Text passage =>
┄┄┄┄┄┄┄┄┄┄
The rapping gets the same treatment as the music, when it comes to heavy effects and experimental production. Besides that, Zeroh is one of those MCs who uses his voice like an instrument for jamming, and his verses are thoughtful and cool as fuck. He likes to play with his voice, changing style even many times in a sentence, wacky as shit, but still sounding totally in control. At times he sounds dark and serious, and at times he sounds cartoonish and comical. Which fits his style of writing lyrics perfectly. The symbiosis of the two put you in a concentrated yet psychedelic and sometimes even spiritual zone. The previous comparison with Gonjasufi often applies to the vocals as well, but there is so much more going on here. Zeroh is in a league of his own. The only two guests on this album, The Koreatown Oddity and Low Leaf, blend splendidly with the rest of the material.
┄┄┄┄┄┄┄┄┄┄
Given entries =>
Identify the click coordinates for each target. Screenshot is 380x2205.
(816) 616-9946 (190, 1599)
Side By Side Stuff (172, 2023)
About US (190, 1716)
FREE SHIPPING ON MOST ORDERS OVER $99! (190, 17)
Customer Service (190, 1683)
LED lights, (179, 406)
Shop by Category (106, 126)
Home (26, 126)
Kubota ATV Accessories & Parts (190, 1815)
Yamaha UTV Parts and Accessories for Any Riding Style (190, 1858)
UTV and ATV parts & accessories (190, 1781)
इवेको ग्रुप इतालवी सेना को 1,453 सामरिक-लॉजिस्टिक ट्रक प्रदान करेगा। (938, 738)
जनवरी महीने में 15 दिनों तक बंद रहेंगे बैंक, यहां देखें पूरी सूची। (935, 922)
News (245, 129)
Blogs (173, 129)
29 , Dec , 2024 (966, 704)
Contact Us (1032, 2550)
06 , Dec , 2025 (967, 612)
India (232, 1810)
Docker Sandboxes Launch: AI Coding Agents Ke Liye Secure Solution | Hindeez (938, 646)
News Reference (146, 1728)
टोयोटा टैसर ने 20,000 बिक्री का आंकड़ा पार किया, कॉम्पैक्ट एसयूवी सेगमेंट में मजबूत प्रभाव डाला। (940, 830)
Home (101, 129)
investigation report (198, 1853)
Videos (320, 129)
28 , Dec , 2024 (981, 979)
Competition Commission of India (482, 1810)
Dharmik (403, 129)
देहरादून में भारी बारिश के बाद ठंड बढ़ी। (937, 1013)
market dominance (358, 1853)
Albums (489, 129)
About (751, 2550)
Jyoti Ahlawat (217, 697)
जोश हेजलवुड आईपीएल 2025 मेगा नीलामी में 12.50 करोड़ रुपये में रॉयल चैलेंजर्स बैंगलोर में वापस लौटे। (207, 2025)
┄┄┄┄┄┄┄┄┄┄
Exercise 1 =>
Summarize the Zeroh album review in two sentences.
Exercise 2 =>
Carry on writing the Zeroh album review, starting after its final sentence.

Exercise output 1 =>
Zeroh's rapping gets the same heavy effects and experimental production as the music, and he plays with his voice like an instrument, changing style many times in a sentence and moving between dark, serious tones and cartoonish, comical ones while staying in control. His vocals and lyrics together create a concentrated, psychedelic, sometimes spiritual zone, and the album's only two guests, The Koreatown Oddity and Low Leaf, blend splendidly with the rest of the material.

Exercise output 2 =>
This album is a treasure-chest of lyrical and vocal imaginativeness and hazy musical experimentality. Given the apparent skills of Zeroh as a producer of music (besides being an awesome rapper), I would have liked to hear a bit more variety on the beats (such as more drum-beats), but then again the stuff on this album works great as a whole, and does justice to the awesome cover-picture (or vice versa). If you are into experimental Hip Hop and interesting textures of sound, check this totally impressive album out. And while you’re at it, check out the collaboration-album between Zeroh and Jeremiah Jae, “Holy Smoke”, as well. Pure bliss.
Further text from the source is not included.